I just started learning what a sufficient statistic is:
Definition
A statistic $T(\mathbf{Y})$ is sufficient for an unknown parameter $\theta$ if the conditional distribution of the data $\mathbf{Y}$ given $T(\mathbf{Y})$ does not depend on $\theta$.
Example
Let $Y_1, \dots, Y_n$ be a i.i.d. $B(1, p)$. Let $T(\mathbf{Y}) = \sum_{i = 1}^n Y_i$ be a statistic. Show that $T(\mathbf{Y})$ is a sufficient statistic. Note that $T(\mathbf{Y}) \sim B(n, p)$ and therefore,
$$\begin{align} P(\mathbf{Y} = \mathbf{y} \vert T(\mathbf{Y}) = t) &= P(\mathbf{Y} = \mathbf{y} \vert \sum_{i = 1}^n Y_i = t) \\ &= \dfrac{P(Y_1 = y_1, \dots, Y_n = y_n, \sum_{i = 1}^n Y_i = t)}{P(\sum_{i = 1}^n Y_i = t)} \\ &= \dfrac{P(Y_1 = y_1, \dots, Y_n = y_n)}{P(\sum_{i = 1}^n Y_i = t)} \\ &= \dfrac{p^{\sum_{i = 1}^n y_i}(1 - p)^{n - \sum_{i = 1}^n y_i}}{{n\choose{t}}p^{\sum_{i = 1}^n y_i}(1 - p)^{n - \sum_{i = 1}^n y_i}} = \dfrac{1}{{n\choose{t}}} \end{align}$$
that does not depend on the unknown $p$.
I'm having difficulty following this example, and I would appreciate it if people could please help me understand what's going on here.

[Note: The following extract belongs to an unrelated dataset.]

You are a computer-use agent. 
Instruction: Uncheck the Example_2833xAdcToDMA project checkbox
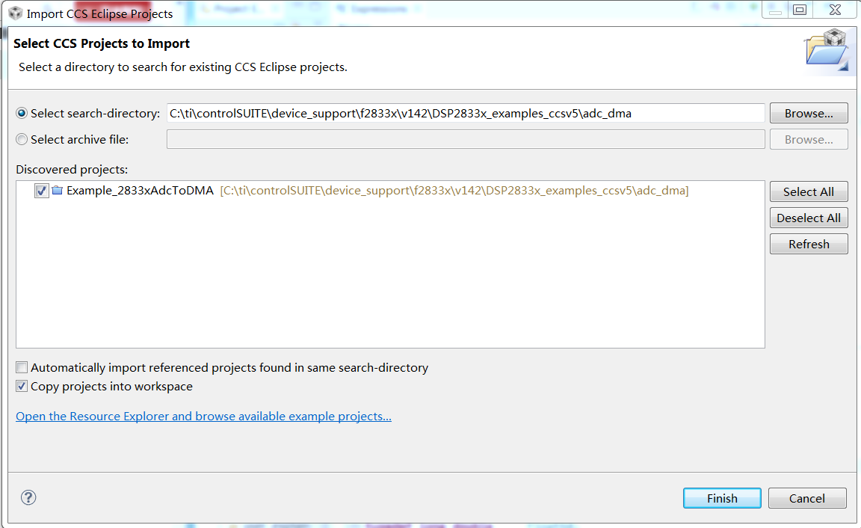point(41,191)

How is it that $P(Y_1 = y_1, \dots, Y_n = y_n, \sum_{i = 1}^n Y_i = t) = P(Y_1 = y_1, \dots, Y_n = y_n)$ in the numerator? What happened to $\sum_{i = 1}^n Y_i = t$?
What is the reasoning the led from $\dfrac{P(Y_1 = y_1, \dots, Y_n = y_n)}{P(\sum_{i = 1}^n Y_i = t)}$ to $\dfrac{p^{\sum_{i = 1}^n y_i}(1 - p)^{n - \sum_{i = 1}^n y_i}}{{n\choose{t}}p^{\sum_{i = 1}^n y_i}(1 - p)^{n - \sum_{i = 1}^n y_i}}$? I understand that the binomial probability mass function was used here for the joint probability, but, since I'm not experienced with joint probabilities, I'm still not clear on the reasoning involved here. Furthermore, I don't understand why the binomial coefficient ${n\choose{t}}$, which is part of the binomial probability mass function, was used in the denominator but not the numerator.